------ TEXT EXCERPT ------
As depicted in Table 8, our results on the validation set (i.e., when using VGG19 along with Cutoff, RegionInpaint, and basic augmentation techniques) outperforms the remaining studies which demonstrates the efficiency and robustness of the proposed work. Table 8 also provides other details needed for comparison including the model used, applied augmentation techniques, and the overall accuracy.
Conclusion
In this study, we investigate the impact of training a deep CNN network using a small dataset of MRI brain tumor images and how this adversely affects the generalization of the model. To address this issue, we introduce several novel augmentation techniques named; RegionInpaint augmentation, Cutoff augmentation, and RegionMix augmentation. Traditional augmentation methods are also used in addition to the proposed ones. By using the proposed augmentation techniques to generate synthetic samples, the performance of the used classifier improved significantly.
The full proposed approach can be described in the following manner. First, the brain area is cropped from the input MRI images to remove irrelevant backgrounds. Segmentation is then applied to generate their corresponding segmentation masks that highlight the tumor area. The aim of applying segmentation in our study is that the proposed augmentation techniques depend mainly on segmentation. Thus, segmentation is a crucial step in this study to generate the segmentation masks, and accordingly the proposed augmentation techniques can be applied. A U-Net like architecture called VGGUNET is used, which take advantage of using a pre-trained VGG16 network instead of the default encoder of U-Net. It achieved 85.82% and 82% Dice coefficients on the validation and testing sets respectively. In addition, it outperformed the other segmentation models used, including U-Net, SegNet, and ResUNet. Thereafter, VGGUNET is used to obtain the segmentation masks for the input training MRI images.
Finally, different pre-trained classifiers are used including VGG16, VGG19, DensNet121, ResNet50, IncepitonV3, Xception, and MobileNetV2. They are trained and validated on the train split (80%) and validation split (20%) of the SPMRI dataset respectively and tested on Br35H dataset. VGG19 achieved the best results among them and thus, it is furtherly selected to be used along with the proposed augmentation techniques. Initially, each augmentation technique is applied individually to observe its effect on the classification model. Afterwards, more augmentation techniques are used together to generate more diverse samples. The best validation accuracy obtained is 100% when using the Cutoff and RegionInpaint augmentation techniques while the best testing accuracy achieved is 96.88% when using all the augmentation techniques together. The results obtained reveal that the proposed augmentation techniques guarantee a well-generalized model with superior performance, surpassing other studies that have applied other common augmentation techniques.
Although our proposed augmentation techniques along with the used models achieved promising results, there is still a number of challenges and future works to consider. First, we aim to apply the novel proposed augmentation techniques to other applicable medical datasets. In addition, we will investigate to experiment more deep learning models in the segmentation and classification steps with reduced time complexity to ease their deployment in a real-time environment. Moreover, one limitation of the proposed RegionInpaint augmentation is that we can only generate limited number of images according to the number of samples in the class that we are interested to remove the region of interest from (i.e., Tumor area in our case). Another constraint of this study is that the proposed augmentation techniques depend mainly on the segmentation step. Thus, if the annotated segmentation masks are not available for a specific task, the proposed augmentation techniques cannot be applied.
------ MATERIAL PROVIDED ------
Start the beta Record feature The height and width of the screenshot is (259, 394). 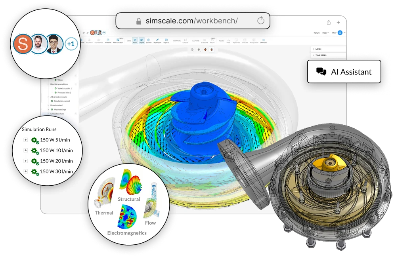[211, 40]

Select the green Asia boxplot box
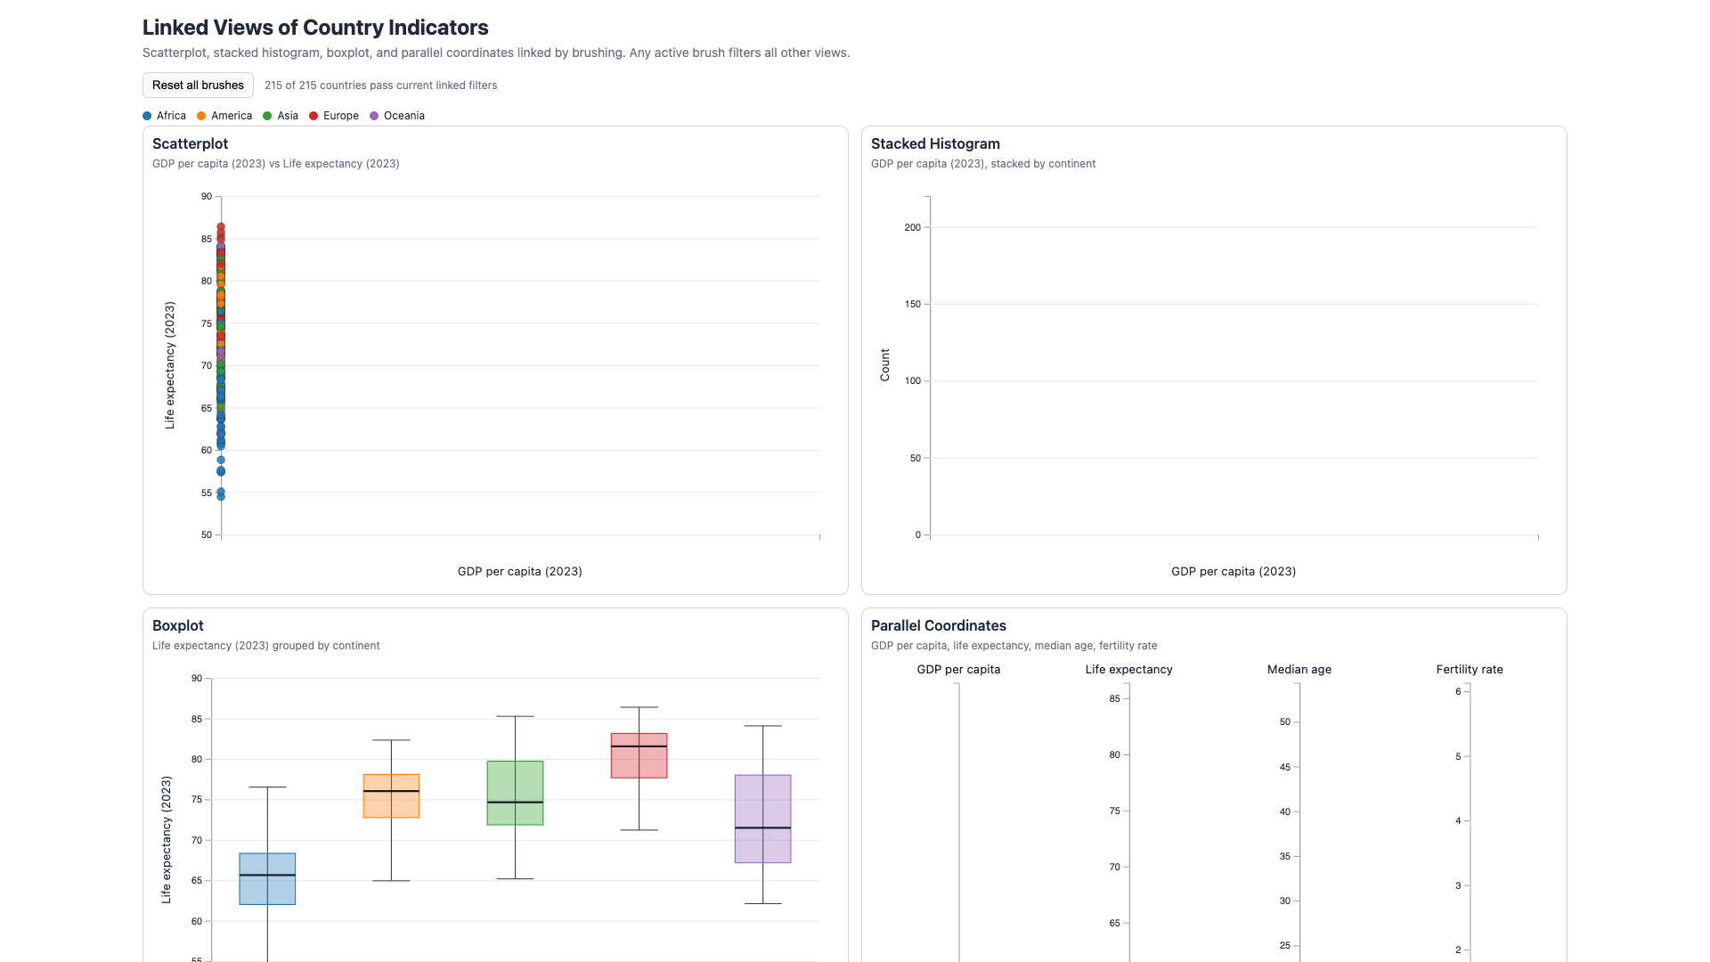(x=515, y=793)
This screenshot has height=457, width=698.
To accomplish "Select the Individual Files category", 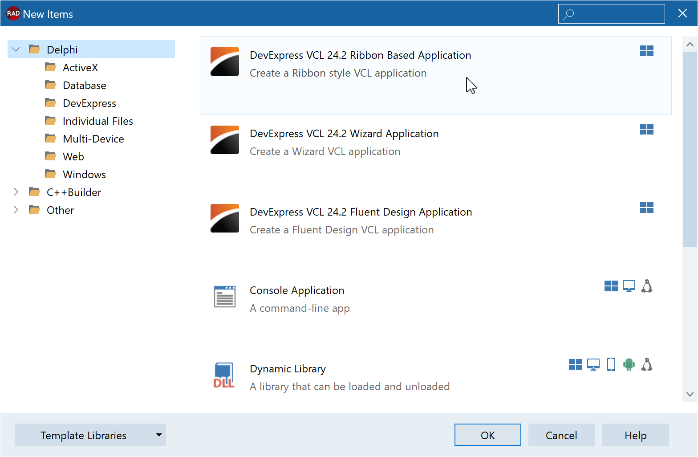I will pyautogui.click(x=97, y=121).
------
BRIEF 1:
In the brain tumor text, why is segmentation applied before the augmentation step? Answer in one to three sentences.
BRIEF 2:
List every segmentation model named in the brain tumor text.

EXPECTED ANSWER 1:
Segmentation produces the masks that mark the tumor area, and the proposed augmentation techniques depend mainly on those masks. Without the segmentation step, the proposed augmentation techniques could not be applied.

EXPECTED ANSWER 2:
VGGUNET, U-Net, SegNet, ResUNet